An industrial equipment supplier was concerned that one of its core products was being threatened by a potential substitute that served the same markets but utilized different design. Many of the client’s largest customers were using both the client’s product and the alternative product.
The client was considering whether to add the substitute product to their portfolio. To address this decision, the Client turned to RSR Marketing Solutions (“RSR”) for assistance in gaining a fact-based assessment of the market and competitive landscape for the substitute product line. In particular, they wanted a clearer understanding of:
- The total and available market size for the core product and the substitute product, and the relative growth rates for these products
- End user demand for the substitute product line – who is buying the alternate product, how is their purchasing mix changing, who are their preferred suppliers, and why?
- To what extent would the client be cannibalizing sales of their core product if they added the substitute product to their portfolio?

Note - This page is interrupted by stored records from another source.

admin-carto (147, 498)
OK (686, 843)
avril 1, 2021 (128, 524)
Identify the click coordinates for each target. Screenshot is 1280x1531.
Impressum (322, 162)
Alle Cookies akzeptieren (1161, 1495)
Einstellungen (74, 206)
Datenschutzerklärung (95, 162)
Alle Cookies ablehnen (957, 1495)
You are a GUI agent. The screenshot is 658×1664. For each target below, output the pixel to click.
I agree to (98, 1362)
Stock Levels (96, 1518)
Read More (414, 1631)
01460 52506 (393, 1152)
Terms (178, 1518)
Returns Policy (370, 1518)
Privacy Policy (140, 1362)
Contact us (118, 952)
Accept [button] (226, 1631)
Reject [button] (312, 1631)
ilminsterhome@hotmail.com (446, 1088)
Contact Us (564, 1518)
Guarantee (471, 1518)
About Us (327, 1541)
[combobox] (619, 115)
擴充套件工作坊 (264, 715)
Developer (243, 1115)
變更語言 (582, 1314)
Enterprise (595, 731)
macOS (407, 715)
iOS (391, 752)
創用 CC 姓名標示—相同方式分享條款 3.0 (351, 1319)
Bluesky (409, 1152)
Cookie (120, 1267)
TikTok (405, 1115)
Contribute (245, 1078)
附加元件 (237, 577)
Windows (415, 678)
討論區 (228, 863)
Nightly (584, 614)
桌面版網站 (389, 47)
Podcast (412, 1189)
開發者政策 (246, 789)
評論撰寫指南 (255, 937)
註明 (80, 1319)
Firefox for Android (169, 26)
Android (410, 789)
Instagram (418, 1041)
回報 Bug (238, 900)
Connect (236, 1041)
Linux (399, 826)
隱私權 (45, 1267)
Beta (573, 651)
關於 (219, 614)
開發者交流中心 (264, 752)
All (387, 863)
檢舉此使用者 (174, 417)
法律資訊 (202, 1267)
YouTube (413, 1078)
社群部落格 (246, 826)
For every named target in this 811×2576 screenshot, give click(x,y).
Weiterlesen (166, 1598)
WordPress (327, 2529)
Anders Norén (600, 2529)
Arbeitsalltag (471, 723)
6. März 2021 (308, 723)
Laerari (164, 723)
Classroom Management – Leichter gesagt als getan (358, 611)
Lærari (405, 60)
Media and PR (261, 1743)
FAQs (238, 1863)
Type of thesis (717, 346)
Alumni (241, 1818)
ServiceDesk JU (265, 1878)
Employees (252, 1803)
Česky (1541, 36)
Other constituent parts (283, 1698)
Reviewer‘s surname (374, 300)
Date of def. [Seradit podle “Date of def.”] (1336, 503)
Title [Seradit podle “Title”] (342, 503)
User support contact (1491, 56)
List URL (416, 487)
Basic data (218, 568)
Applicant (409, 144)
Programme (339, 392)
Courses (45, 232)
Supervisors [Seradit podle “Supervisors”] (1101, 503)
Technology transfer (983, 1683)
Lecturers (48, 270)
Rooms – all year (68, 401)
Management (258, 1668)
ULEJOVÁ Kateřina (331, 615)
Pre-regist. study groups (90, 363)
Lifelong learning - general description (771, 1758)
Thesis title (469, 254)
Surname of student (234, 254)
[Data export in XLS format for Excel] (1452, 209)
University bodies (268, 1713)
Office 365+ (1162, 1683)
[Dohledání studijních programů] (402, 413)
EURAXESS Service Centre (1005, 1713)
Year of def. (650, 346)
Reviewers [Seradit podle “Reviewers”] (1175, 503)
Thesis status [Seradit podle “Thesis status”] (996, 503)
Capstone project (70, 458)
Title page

If they do expand their product portfolio, should the new product be developed internally, or should the Client engage in a brand label agreement or strategic channel partnership?
Overview of RSR Engagement
- Determine market size and growth by key segment for both products in question.
- Assess positioning, strengths, vulnerabilities and likely reaction of leading competitors
- Identify potential partnerships or alliances that might offer the best risk-adjusted ROI.
Customer / Competitor Analysis
- Understand customer perceptions and buying behavior for the potential substitute product relative to the Client’s current product line.
- Evaluate buying behavior by key segment, to understand the degree to which the two products compete directly versus where they may be complementary
Key Study Findings
- Determined that the market for the potential substitute product was larger than expected. This finding helped justify the Client’s investment to expand its product portfolio.
- Found that a single competitor was dominating the market, but that customers generally wanted to have more than one supplier to reduce risk.
- Identified two potential partners that had strong engineering and manufacturing, but needed the client’s marketing and distribution strengths.
- Suggested market entry through a distribution arrangement instead of new product development, given the Client’s sales and marketing strengths in the business.
- Identified an unexpectedly large segment of the market that the client was not serving with its existing core product, but which the new product was well suited to serve.
- Screened potential partners and recommended which one offered the best prospects.